Recently, I highlighted a few reasons Ambarella could continue struggling. Today, I'll look at the other side of the trade: the best reasons to be bullish about its long-term growth potential.
The case for patience
Ambarella has a deep bench when it comes to developing technology around video processing and delivery. Its core engineering team has worked together for over 15 years, and these specialists have produced several innovations that pushed the industry forward, including the first ultra-high-definition system-on-a-chip and a widely used video compression platform.
This central team is surrounded by a company that's built for innovation. Over 80% of Ambarella's employee base is dedicated to engineering. Management devotes over $100 million, or one third of sales, to research and development.
This type of work often takes years to commercialize, and it doesn't often translate into consistent revenue gains. But Ambarella has plenty of good company in this struggle.
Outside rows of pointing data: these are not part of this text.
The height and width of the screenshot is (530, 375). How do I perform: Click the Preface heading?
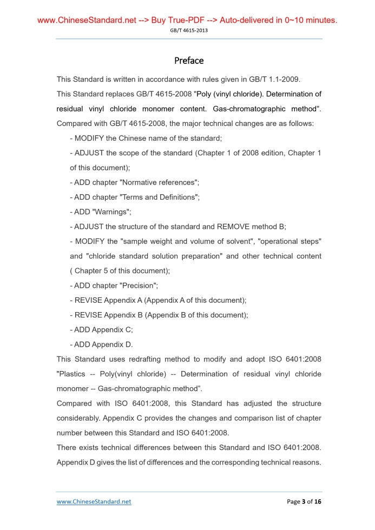(x=189, y=60)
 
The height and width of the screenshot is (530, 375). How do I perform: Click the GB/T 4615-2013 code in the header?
(x=189, y=30)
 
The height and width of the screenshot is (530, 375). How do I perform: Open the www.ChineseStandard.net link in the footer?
(x=94, y=501)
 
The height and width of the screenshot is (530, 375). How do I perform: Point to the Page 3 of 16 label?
(x=304, y=501)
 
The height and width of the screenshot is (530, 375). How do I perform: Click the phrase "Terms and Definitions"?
(x=160, y=197)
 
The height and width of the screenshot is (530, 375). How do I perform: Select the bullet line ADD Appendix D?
(x=101, y=345)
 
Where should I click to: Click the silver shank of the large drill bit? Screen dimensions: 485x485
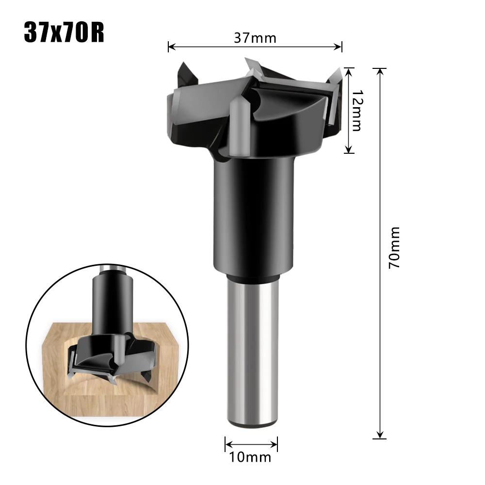[x=252, y=349]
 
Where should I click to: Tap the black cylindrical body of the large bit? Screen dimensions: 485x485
[x=253, y=213]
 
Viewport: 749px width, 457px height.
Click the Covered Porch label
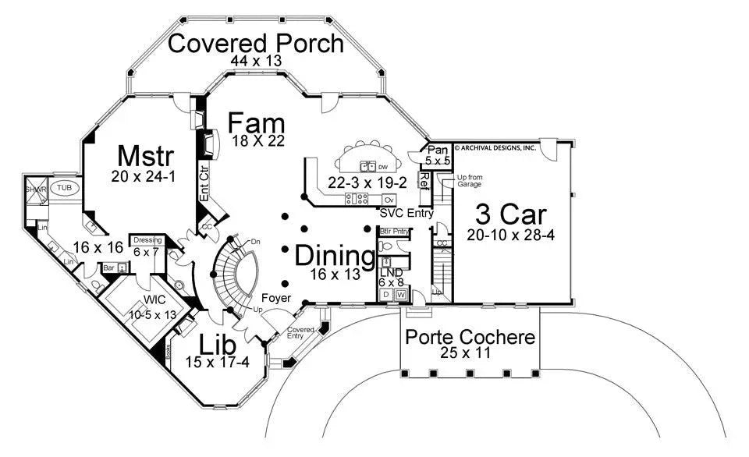pyautogui.click(x=256, y=43)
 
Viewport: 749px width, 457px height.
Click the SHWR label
pyautogui.click(x=35, y=190)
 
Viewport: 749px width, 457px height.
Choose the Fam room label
pyautogui.click(x=256, y=123)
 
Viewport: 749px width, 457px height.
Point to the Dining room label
pyautogui.click(x=334, y=255)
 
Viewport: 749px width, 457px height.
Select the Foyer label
pyautogui.click(x=276, y=298)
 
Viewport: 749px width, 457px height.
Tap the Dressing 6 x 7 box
pyautogui.click(x=147, y=246)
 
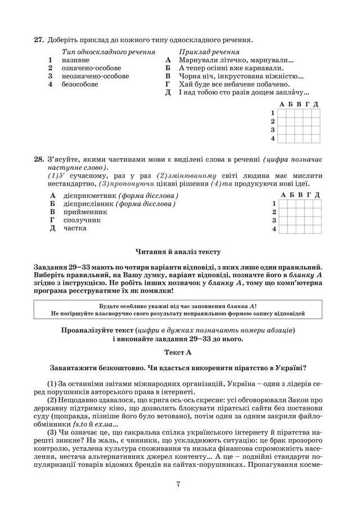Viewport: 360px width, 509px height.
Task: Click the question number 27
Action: (38, 39)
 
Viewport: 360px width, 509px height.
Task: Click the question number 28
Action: (38, 160)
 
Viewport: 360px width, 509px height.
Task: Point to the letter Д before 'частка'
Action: (52, 229)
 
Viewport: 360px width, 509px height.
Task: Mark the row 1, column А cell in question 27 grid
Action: (282, 113)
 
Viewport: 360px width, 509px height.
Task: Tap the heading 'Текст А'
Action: (179, 352)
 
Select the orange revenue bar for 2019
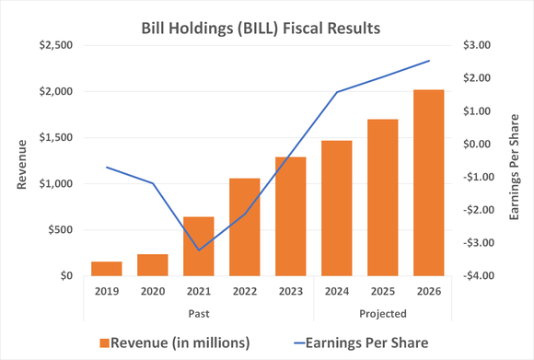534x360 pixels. pyautogui.click(x=106, y=268)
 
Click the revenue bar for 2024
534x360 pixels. pyautogui.click(x=336, y=208)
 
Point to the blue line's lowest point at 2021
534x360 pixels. pyautogui.click(x=198, y=250)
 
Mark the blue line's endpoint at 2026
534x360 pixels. pyautogui.click(x=428, y=61)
NVIDIA (NASDAQ: NVDA), a key competitor in the drone market, endured a 4% revenue decline in 2014 and a minor uptick in 2016 before sales growth really caught on in the most recent fiscal year.
NVIDIA's success doesn't mean Ambarella will enjoy similar gains, but it's a good reminder that design innovation takes time.
Extending its reach
NVIDIA's phenomenal growth was powered by success at extending its chip design dominance beyond PC graphics and into high-growth fields like visual computing, AI, and automobile tech. Ambarella has a similar strategy at work today, with management doing its best to diversify into areas far from the sports camera field that has driven sales growth lately.
The company is casting a wide net right now. This year, its technology has been featured in new products ranging from body-worn police cameras to home security cameras with advanced face recognition, to HD baby monitors. It continues to push deeper into the drone niche, even though industry leader DJI went with a competitor's solution for its flagship Spark product. Ambarella's tech made its way into Garmin's latest dashboard camera, which records a 180-degree view in front of an automobile while also detecting a collision risk.
None of these products are likely to spark quick sales gains for the company. The drone segment should shrink this year, in fact, and the emerging virtual reality segment isn't growing as quickly as management had expected. These disappointments formed the basis for Ambarella's new revenue target calling for sales to drop by 5% at the midpoint of guidance rather than hold steady, as they had predicted earlier.
The good news for investors is that the wide application of its technologies in new products supports the idea that Ambarella is still leading in camera tech semiconductor design. Looking ahead, executives are excited about the long-term potential in the field of computer vision, and the company is rolling out its first comprehensive chip solution to meet that need right now. If everything goes according to plan, this will be just the first of many generations of computer vision hardware that Ambarella releases over the next few years as it builds on the early, but fragile, lead it enjoys in low-power, high-definition video camera tech.